Through a close and illuminating reading of ‘gift’ language in five Second Temple Jewish authors (Wisdom of Solomon, Philo, Hodayot, L.A.B., and 4 Ezra), as well as in Galatians and Romans, Barclay demonstrates that Paul belongs within an inner-Jewish debate about the perfections of grace (pp. 189-561). Paul, both like and totally unlike the five Jewish authors, characteristically perfects the incongruity of God’s grace, a facet which he both learned from and catalyzed toward his Gentile mission (pp. 331-574 and esp. 566-9). Likewise, Paul can speak of the superabundance of God’s grace as well as its priority, while at times suggesting its efficacy, but he does not perfect its singularity or its non-circularity (pp. 442-6, 556-61, and 565-9). Paul’s God is not singularly gracious; the Christ-gift does expect a return wherein believers will be judged eschatologically according to their works (pp. 461-74); while God’s grace is superabundant, Paul does not systematically work out its priority or efficacy such that it would appropriate to call his soteriology monergistic. In summary,
‘Paul…explores the incongruity of grace, which he relates to the Christ-event as the definitive enactment of God’s love for the unlovely, and to the Gentile mission, where the gifts of God ignore ethnic differentials of worth and Torah-based definitions of value…’ (pp. 565-6, italics original).

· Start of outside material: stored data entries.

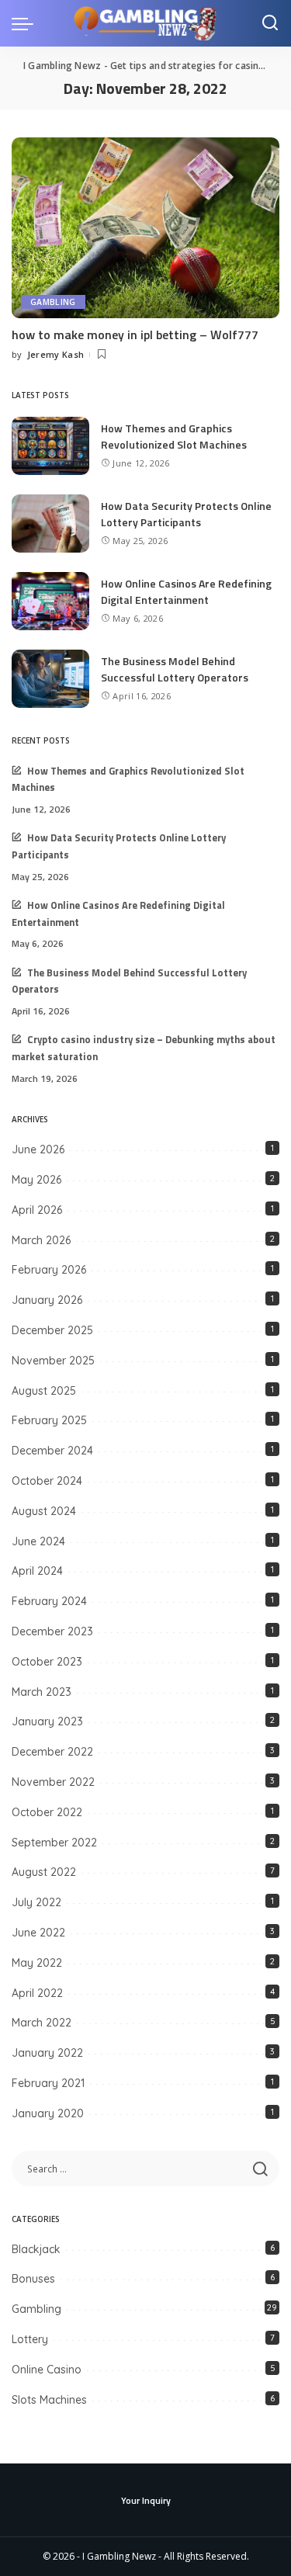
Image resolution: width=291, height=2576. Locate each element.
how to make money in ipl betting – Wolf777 (135, 334)
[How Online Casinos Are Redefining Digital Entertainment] (50, 601)
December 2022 (52, 1752)
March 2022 (41, 2023)
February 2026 (49, 1270)
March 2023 (41, 1692)
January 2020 (48, 2113)
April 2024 (37, 1571)
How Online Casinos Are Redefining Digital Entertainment (186, 591)
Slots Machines (49, 2400)
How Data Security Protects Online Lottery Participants (186, 514)
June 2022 (38, 1933)
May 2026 (36, 1180)
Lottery (30, 2339)
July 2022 (36, 1902)
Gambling (53, 301)
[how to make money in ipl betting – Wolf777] (145, 227)
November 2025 (53, 1361)
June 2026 (38, 1149)
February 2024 (49, 1601)
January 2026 (47, 1300)
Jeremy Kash (56, 354)
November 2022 (53, 1782)
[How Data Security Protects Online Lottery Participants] (50, 523)
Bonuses (33, 2279)
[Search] (270, 23)
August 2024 (44, 1511)
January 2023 (47, 1721)
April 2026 (37, 1210)
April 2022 (37, 1993)
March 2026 (41, 1240)
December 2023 (52, 1631)
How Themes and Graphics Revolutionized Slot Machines (174, 436)
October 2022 (47, 1812)
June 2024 (38, 1541)
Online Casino (46, 2370)
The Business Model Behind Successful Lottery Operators (174, 669)
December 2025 (52, 1330)
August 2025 (44, 1391)
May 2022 (37, 1963)
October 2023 (47, 1662)
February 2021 (48, 2083)
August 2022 (44, 1872)
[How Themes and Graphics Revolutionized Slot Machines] (50, 446)
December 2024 (52, 1451)
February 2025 (49, 1420)
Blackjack (36, 2249)
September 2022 (54, 1843)
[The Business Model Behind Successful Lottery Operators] (50, 679)
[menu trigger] (26, 23)
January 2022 (47, 2053)
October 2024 (47, 1481)
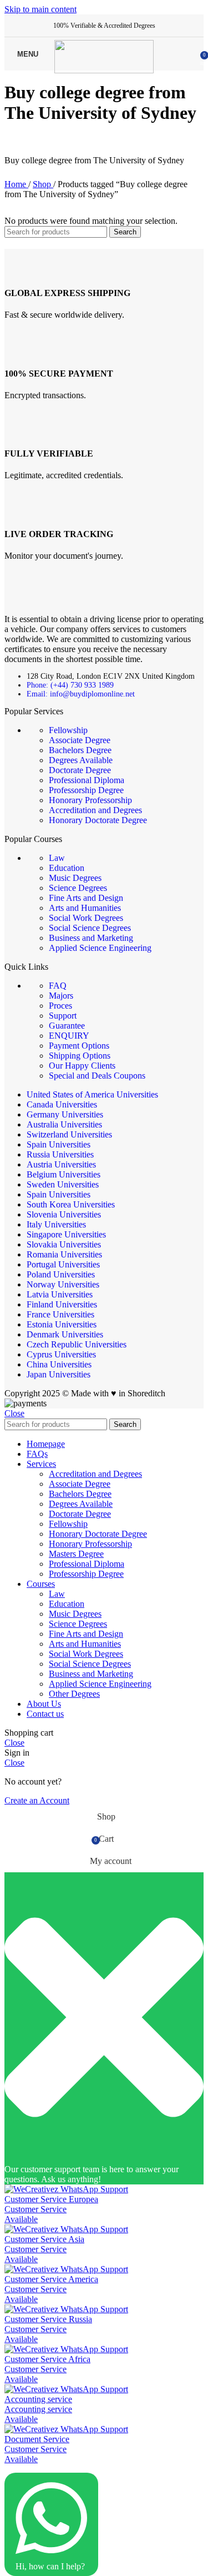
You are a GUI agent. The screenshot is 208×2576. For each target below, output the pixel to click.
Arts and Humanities (85, 908)
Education (66, 868)
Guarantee (67, 1025)
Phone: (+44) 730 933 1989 (70, 685)
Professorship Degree (86, 790)
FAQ (58, 985)
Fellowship (68, 730)
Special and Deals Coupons (97, 1075)
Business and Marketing (91, 938)
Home (16, 184)
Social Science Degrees (90, 928)
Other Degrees (74, 1693)
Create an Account (36, 1800)
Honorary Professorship (90, 800)
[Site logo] (104, 70)
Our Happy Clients (82, 1065)
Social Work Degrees (86, 918)
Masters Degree (76, 1553)
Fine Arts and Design (86, 898)
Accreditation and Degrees (95, 810)
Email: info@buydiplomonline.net (81, 694)
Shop (43, 184)
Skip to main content (40, 9)
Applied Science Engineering (100, 948)
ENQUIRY (69, 1035)
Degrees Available (81, 760)
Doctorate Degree (80, 770)
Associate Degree (79, 740)
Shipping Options (79, 1055)
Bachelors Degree (80, 750)
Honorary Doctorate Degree (98, 820)
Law (57, 858)
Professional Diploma (86, 780)
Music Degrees (75, 878)
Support (63, 1015)
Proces (60, 1005)
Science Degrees (78, 888)
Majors (61, 995)
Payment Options (79, 1045)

What one is left with is a stunning, and utterly compelling, construal of ‘Paul and Judaism on Grace’ and of their contested reception. There remains, however, a particular puzzle about the rhetorical logic of the book as a whole vis à vis the field of Pauline studies. Does Barclay suppose that he is offering solutions to the long-contested problem of ‘Paul and Judaism on Grace’; and/or does he suppose that he is offering a solution as the true center/coherency of Paul’s thought—which is, it seems, a rather different claim (cf. pp. 442-6, and 520-61). To put it another way, it is one thing to demonstrate, quite helpfully, that incongruous grace, and no conception of grace as ‘pure gift’, stands at the heart of Paul’s theology; it is quite another thing, however, to argue that the heart of Paul’s theology is purely incongruous grace.
The Bottom Line: Barclay’s Paul & the Gift is a stunning re-evaluation of ‘gift/grace’ language in Paul vis à vis ancient Judaism, along with a compelling assessment of both in relation to the history of their reception.